======== Excerpt ========
Posts Tagged independence

Almazeedi v Penner. Independence of the judiciary in international commercial courts.

[2018] UKPC 3 Almazeedi v Penner at the Privy Council was recently brought to my attention by Christopher Grout. The case concerns a challenge to the independence of a judge sitting in the Financial Services Division of the Grand Court of the Cayman Islands.

Judge in the present case was Cresswell J, former judge of the High Court of England and Wales from 1991 to 2007. Following his retirement from that position, he became in 2009 an additional judge of the Financial Services Division of the Grand Court, sitting ad hoc from time to time as required. The Division consisted of the Chief Justice and two other full-time judges, together with three additional judges sitting part-time, one of whom was Cresswell J. From a time late in 2011, he also became a Supplementary Judge of the Civil and Commercial Court, Qatar Financial Centre (although he was not in the end instructed or renumerated there).
========
Work to complete:
[1] Rewrite the entries from the line containing "You are a GUI" through the end of the entries, inclusive, with their requests, and shift every coordinate in the answers up by 45. Omit the pictures.
[2] Extend the text on Almazeedi v Penner and judicial independence past its final sentence.
======== Information given ========
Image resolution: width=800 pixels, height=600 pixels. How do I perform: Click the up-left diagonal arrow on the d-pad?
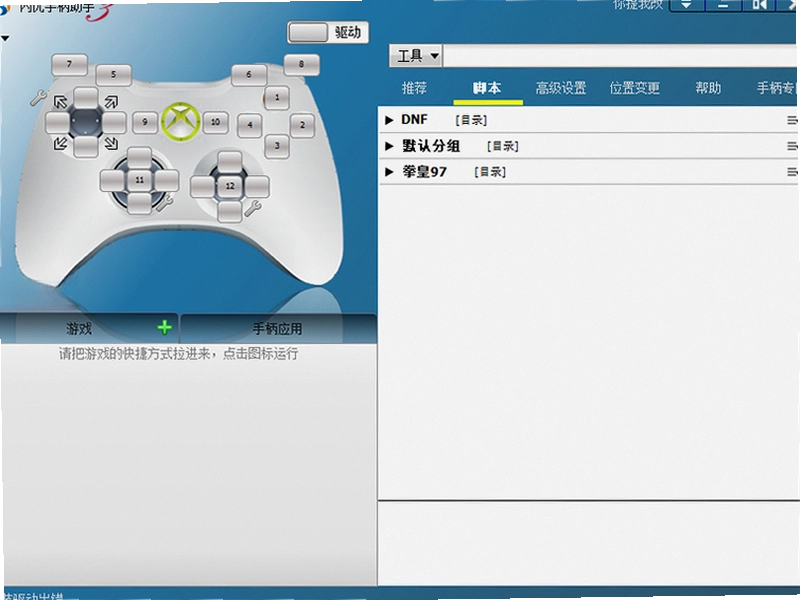point(61,102)
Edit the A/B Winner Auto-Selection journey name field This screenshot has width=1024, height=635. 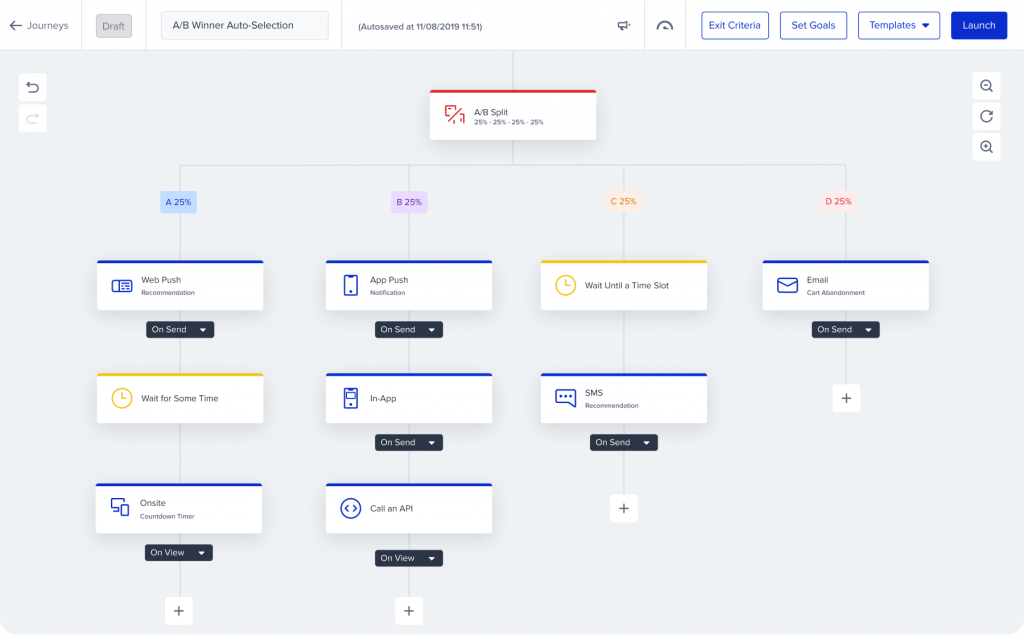[x=242, y=25]
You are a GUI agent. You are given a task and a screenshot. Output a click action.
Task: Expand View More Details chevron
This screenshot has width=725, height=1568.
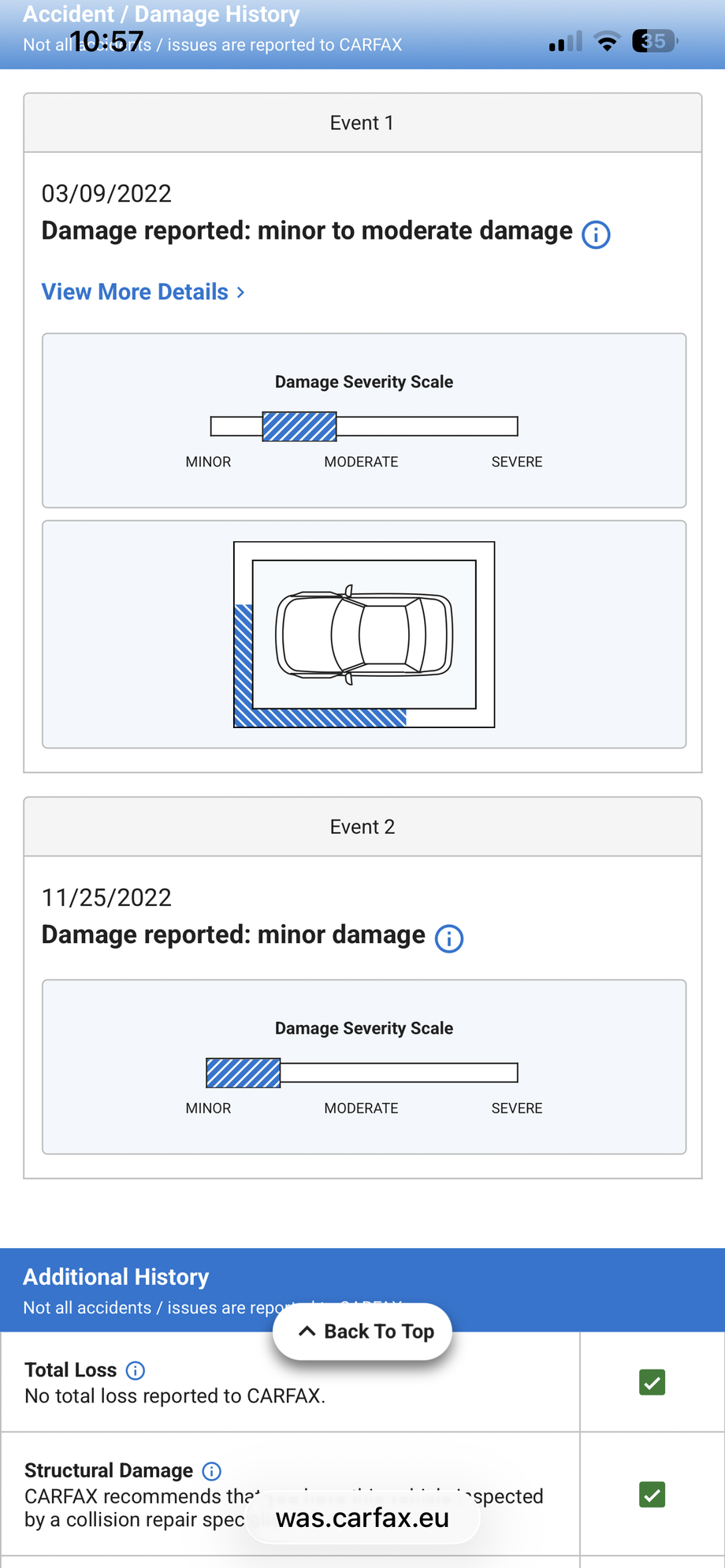[240, 292]
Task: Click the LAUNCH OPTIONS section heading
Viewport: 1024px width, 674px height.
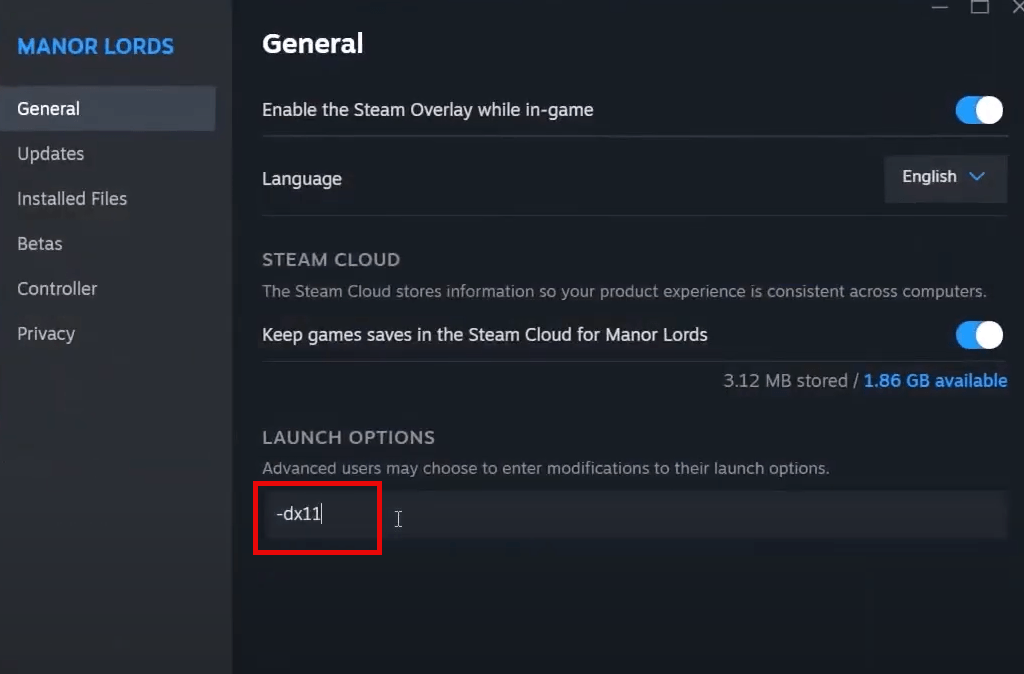Action: click(x=348, y=438)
========
Responses to the tasks:
[1]
You are a GUI agent. You are given a task and a screenshot. Output a click action.
Task: Expand View More Details chevron
This screenshot has width=725, height=1568.
[285, 337]
Task: Click the LAUNCH OPTIONS section heading
Viewport: 1024px width, 674px height.
Action: click(x=393, y=483)

[2]
Cresswell J was the judge assigned with the conduct of a winding-up petition and associated applications and thereafter with the winding-up of BTU Power Company (“BTU”). The entire economic interest in BTU was held by its preference shareholders who were in the main Qatari interests with strong state connections, and to a minor extent Dubai Islamic Bank. The present case involves a challenge to all aspects of Cresswell J’s activity. The challenge is made having regard to Cresswell J’s position as a judge in Qatar and to the involvement in the proceedings before him of these Qatari interests and of Qatari personalities representing or interested in them.

No suggestion of actual bias at any time in either court was ever made. The question relates rather to whether the fair-minded and informed observer would discount the risk of unconscious bias. The Privy Council held such observer would not so discount: at 34: ‘with some reluctance, [we have] come to the conclusion that the Court of Appeal was right to regard it as inappropriate for the judge to sit without disclosure of his position in Qatar as regards the period after 26 June 2013 and that this represented a flaw in his apparent independence’.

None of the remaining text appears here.